Pour satisfaire leurs énormes appétits, les Anakim parcoururent la terre, massacrant toutes les espèces d’oiseaux, de bêtes, de reptiles et de poissons. Finalement, les créatures voraces se sont retournées les unes contre les autres, se dépouillant mutuellement de la chair de leurs os et étanchant leur soif dans des rivières de sang. Alors que cette vague de destruction déferlait sur la terre, les cris angoissés de l’humanité atteignirent quatre puissants archanges, Uriel, Raphaël, Gabriel et Michel, qui, sur ordre de Dieu, provoquèrent un rapide châtiment. Uriel est d’abord descendu sur terre pour avertir Noé de la venue d’un déluge, lui conseillant de préparer une arche pour transporter sa famille et un chargement de créatures en sécurité. Raphaël est alors tombé sur un chef des Gardiens (appelé Shemyaza), l’a lié aux mains et aux pieds, et l’a poussé dans les ténèbres éternelles. Ensuite, Gabriel, chargé de tuer la race corrompue, les encouragea à se battre entre eux. Enfin, Michel a rassemblé les autres Gardiens [Watchers dans version anglaise], les a forcés à assister à la mort de leur progéniture et les a condamnés aux tourments éternels. C’est alors seulement que les cieux s’ouvrirent et que les eaux du Grand Déluge emportèrent les dernières traces de la destruction que les Anges déchus avaient causée.
Cependant, les Anakim n’ont pas été entièrement anéantis par le Déluge.

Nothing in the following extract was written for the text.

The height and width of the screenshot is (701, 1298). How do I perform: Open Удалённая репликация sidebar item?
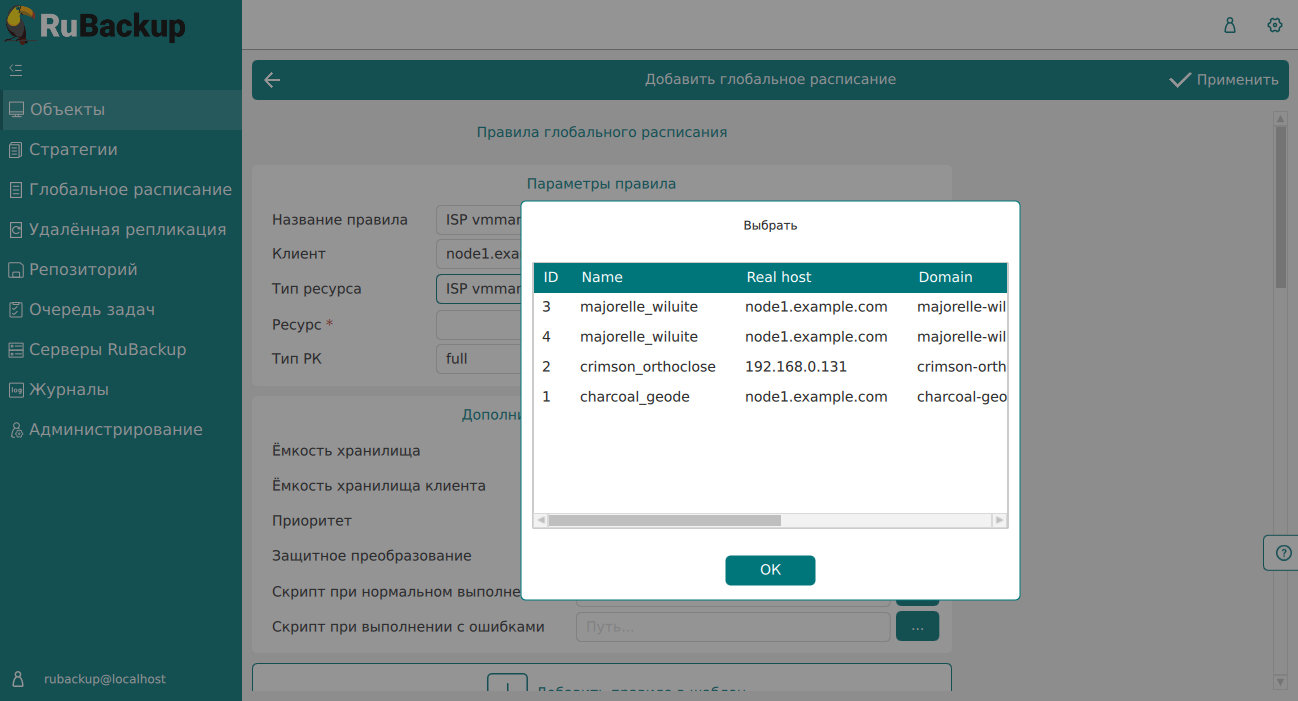tap(127, 230)
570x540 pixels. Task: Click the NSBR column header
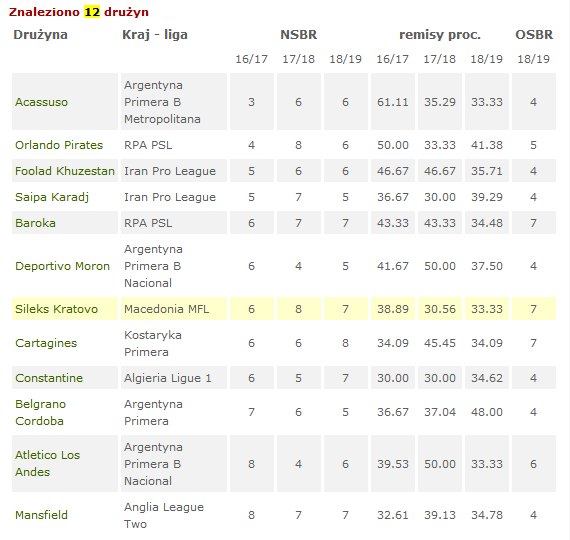[298, 35]
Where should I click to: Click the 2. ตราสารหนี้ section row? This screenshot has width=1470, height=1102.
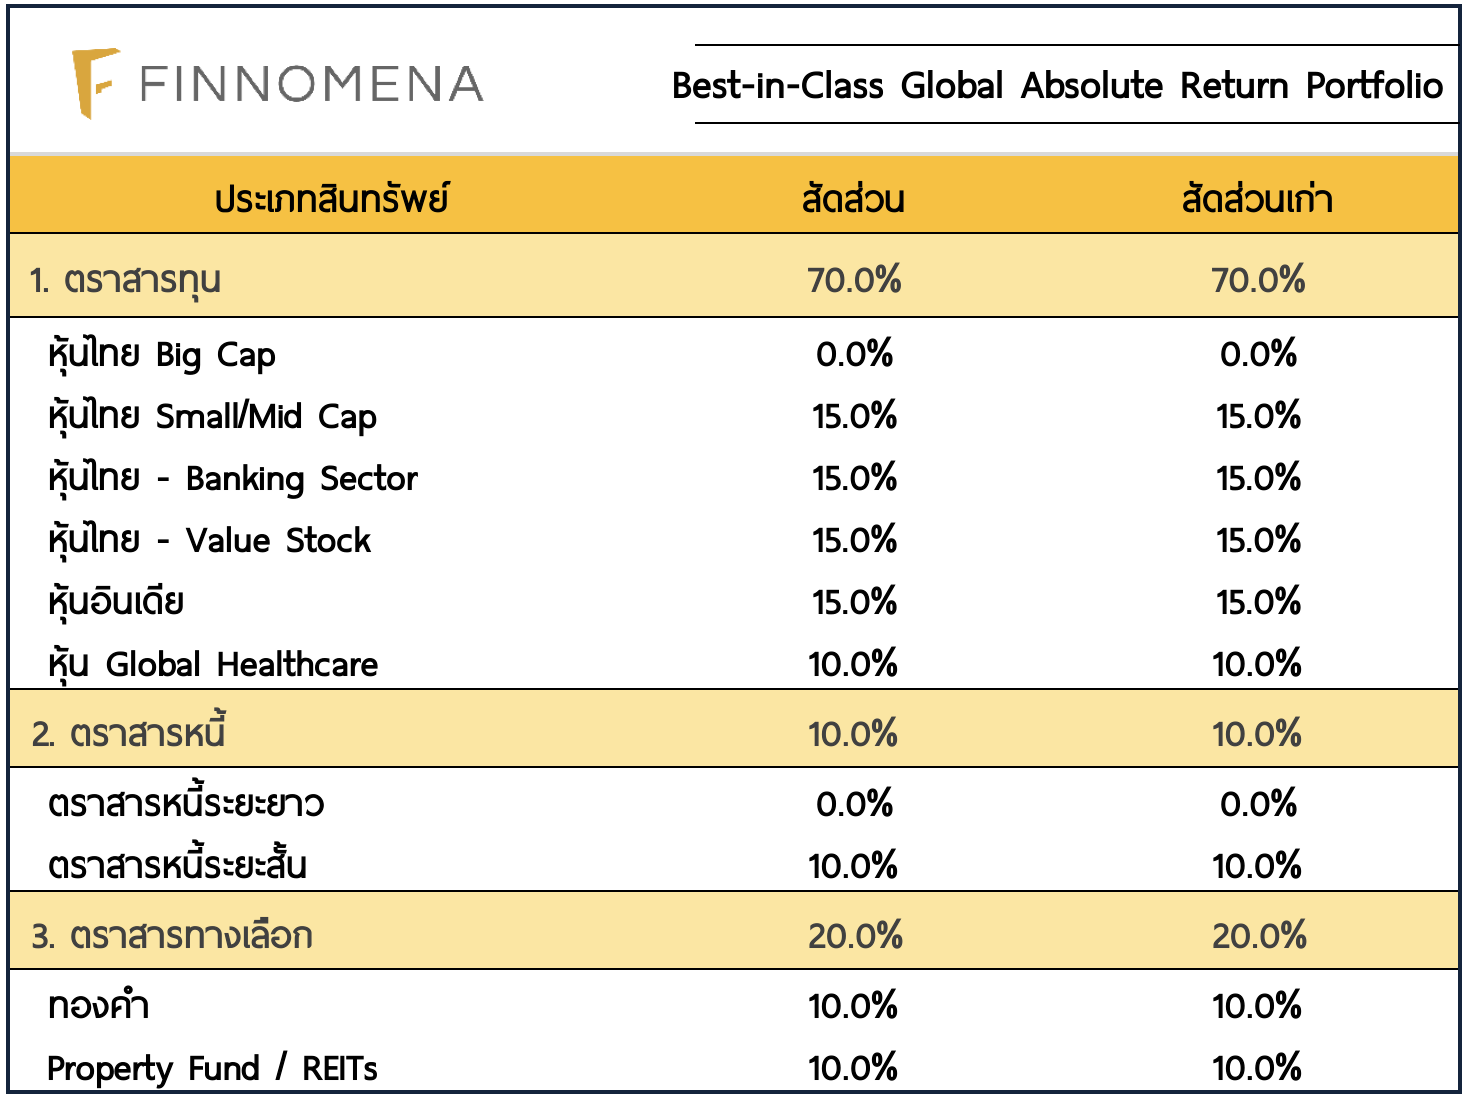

Le Livre des Jubilés raconte comment un reste des Anakim a été épargné. Quelque temps après le Déluge, Noé apprit que des esprits maléfiques, nés des Anges Déchus, trompaient ses petits-enfants et en tuaient certains. Dieu ordonne alors aux archanges d’emprisonner les démons à l’intérieur de la terre. Mais Mestama (le diable) implore Dieu : « Seigneur, Créateur, que certains d’entre eux restent devant moi, qu’ils écoutent ma voix et fassent tout ce que je leur dirai ; car si certains d’entre eux ne me sont pas laissés, je ne pourrai pas exécuter la puissance de ma volonté sur les fils des hommes. » Et Yahvé répond : « Que la dixième partie d’entre eux reste devant lui, et que neuf parties descendent dans le lieu de la condamnation. » Et ainsi, les anges lient neuf des dix mauvais esprits dans les ténèbres, mais la dixième partie reste afin « qu’ils soient soumis devant Satan sur la terre » 9. L’épargne d’un certain nombre d’Anges Déchus a permis la légende de la Kabbale selon laquelle la race des Anakim s’est poursuivie à travers les descendants de l’un des petits-fils de Noé, Canaan.
David LIVINGSTONE
1 – Kaufmann Kohler & Louis Ginzberg. “Cabala.” Jewish Encyclopedia (1906).
2 – Ibid.
3 – Chap. LXI 10.
4 – Chap. XLVIII.
5 – Moshe Idel. Kabbalah: New Perspectives (New Haven: Yale UP, 1988), p. 167.
6 – Book of Daniel, 4:13, 17, 23.
7 – Book of Enoch, VII:10.
8 – Book of Enoch, VIII:1-8
9 – Jeffrey Burton Russell. The Devil: Perceptions of Evil from Antiquity to Primitive Christianity (Ithica, NY: Cornell University Press, 1987), p. 193.